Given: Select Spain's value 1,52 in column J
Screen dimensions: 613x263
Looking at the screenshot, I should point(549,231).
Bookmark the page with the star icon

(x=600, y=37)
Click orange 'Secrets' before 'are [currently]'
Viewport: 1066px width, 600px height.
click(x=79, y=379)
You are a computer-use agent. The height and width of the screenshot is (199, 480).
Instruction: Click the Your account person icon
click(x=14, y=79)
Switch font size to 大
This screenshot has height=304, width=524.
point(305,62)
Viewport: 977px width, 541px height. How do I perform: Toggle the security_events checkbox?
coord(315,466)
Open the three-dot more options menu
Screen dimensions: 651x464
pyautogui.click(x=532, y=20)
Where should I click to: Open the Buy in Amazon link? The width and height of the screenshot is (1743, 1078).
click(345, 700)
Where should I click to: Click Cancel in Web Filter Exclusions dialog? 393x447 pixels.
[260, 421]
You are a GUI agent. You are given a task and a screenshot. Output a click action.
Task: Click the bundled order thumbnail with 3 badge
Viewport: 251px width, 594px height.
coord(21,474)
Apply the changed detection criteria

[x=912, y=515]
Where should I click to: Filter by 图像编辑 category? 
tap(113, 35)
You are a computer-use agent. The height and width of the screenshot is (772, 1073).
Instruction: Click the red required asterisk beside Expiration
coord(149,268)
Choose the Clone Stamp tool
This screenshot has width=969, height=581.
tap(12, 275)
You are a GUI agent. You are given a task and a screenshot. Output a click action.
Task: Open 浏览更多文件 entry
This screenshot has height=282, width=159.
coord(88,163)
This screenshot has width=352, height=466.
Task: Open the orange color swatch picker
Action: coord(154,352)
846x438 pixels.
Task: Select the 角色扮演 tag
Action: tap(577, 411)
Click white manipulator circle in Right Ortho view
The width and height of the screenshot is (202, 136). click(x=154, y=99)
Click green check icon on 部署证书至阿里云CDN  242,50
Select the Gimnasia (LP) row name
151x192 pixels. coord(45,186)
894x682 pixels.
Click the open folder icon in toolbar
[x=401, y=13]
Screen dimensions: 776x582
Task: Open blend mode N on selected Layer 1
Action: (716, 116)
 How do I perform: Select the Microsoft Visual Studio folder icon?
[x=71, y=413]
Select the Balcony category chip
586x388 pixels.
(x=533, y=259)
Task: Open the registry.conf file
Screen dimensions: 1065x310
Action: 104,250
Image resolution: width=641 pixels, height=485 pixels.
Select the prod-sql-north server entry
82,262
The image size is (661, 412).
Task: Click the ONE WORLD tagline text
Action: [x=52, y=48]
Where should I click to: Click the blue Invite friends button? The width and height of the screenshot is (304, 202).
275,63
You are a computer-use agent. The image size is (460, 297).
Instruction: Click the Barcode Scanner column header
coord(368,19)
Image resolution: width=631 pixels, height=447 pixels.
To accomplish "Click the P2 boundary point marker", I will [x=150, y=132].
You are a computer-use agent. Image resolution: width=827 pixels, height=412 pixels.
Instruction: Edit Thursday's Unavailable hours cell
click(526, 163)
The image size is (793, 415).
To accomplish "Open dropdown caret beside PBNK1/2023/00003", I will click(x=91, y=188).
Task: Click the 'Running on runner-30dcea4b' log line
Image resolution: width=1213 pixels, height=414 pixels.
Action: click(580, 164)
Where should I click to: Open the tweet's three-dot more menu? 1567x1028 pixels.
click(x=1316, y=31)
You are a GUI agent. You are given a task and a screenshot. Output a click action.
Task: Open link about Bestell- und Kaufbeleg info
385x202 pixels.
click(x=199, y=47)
★ ★ ★ ★ ★
HOW TO COMPLETE THIS TASK: Print exactly, and only, the lines from the line containing "How do I perform: Select" through the final line of the records, both included.

TASK OUTPUT:
 How do I perform: Select the Microsoft Visual Studio folder icon?
[x=71, y=413]
Select the Balcony category chip
586x388 pixels.
(x=533, y=259)
Task: Open the registry.conf file
Screen dimensions: 1065x310
Action: 104,250
Image resolution: width=641 pixels, height=485 pixels.
Select the prod-sql-north server entry
82,262
The image size is (661, 412).
Task: Click the ONE WORLD tagline text
Action: [x=52, y=48]
Where should I click to: Click the blue Invite friends button? The width and height of the screenshot is (304, 202).
275,63
You are a computer-use agent. The image size is (460, 297).
Instruction: Click the Barcode Scanner column header
coord(368,19)
Image resolution: width=631 pixels, height=447 pixels.
To accomplish "Click the P2 boundary point marker", I will [x=150, y=132].
You are a computer-use agent. Image resolution: width=827 pixels, height=412 pixels.
Instruction: Edit Thursday's Unavailable hours cell
click(526, 163)
The image size is (793, 415).
To accomplish "Open dropdown caret beside PBNK1/2023/00003", I will click(x=91, y=188).
Task: Click the 'Running on runner-30dcea4b' log line
Image resolution: width=1213 pixels, height=414 pixels.
Action: click(580, 164)
Where should I click to: Open the tweet's three-dot more menu? 1567x1028 pixels.
click(x=1316, y=31)
You are a GUI agent. You are given a task and a screenshot. Output a click action.
Task: Open link about Bestell- und Kaufbeleg info
385x202 pixels.
click(x=199, y=47)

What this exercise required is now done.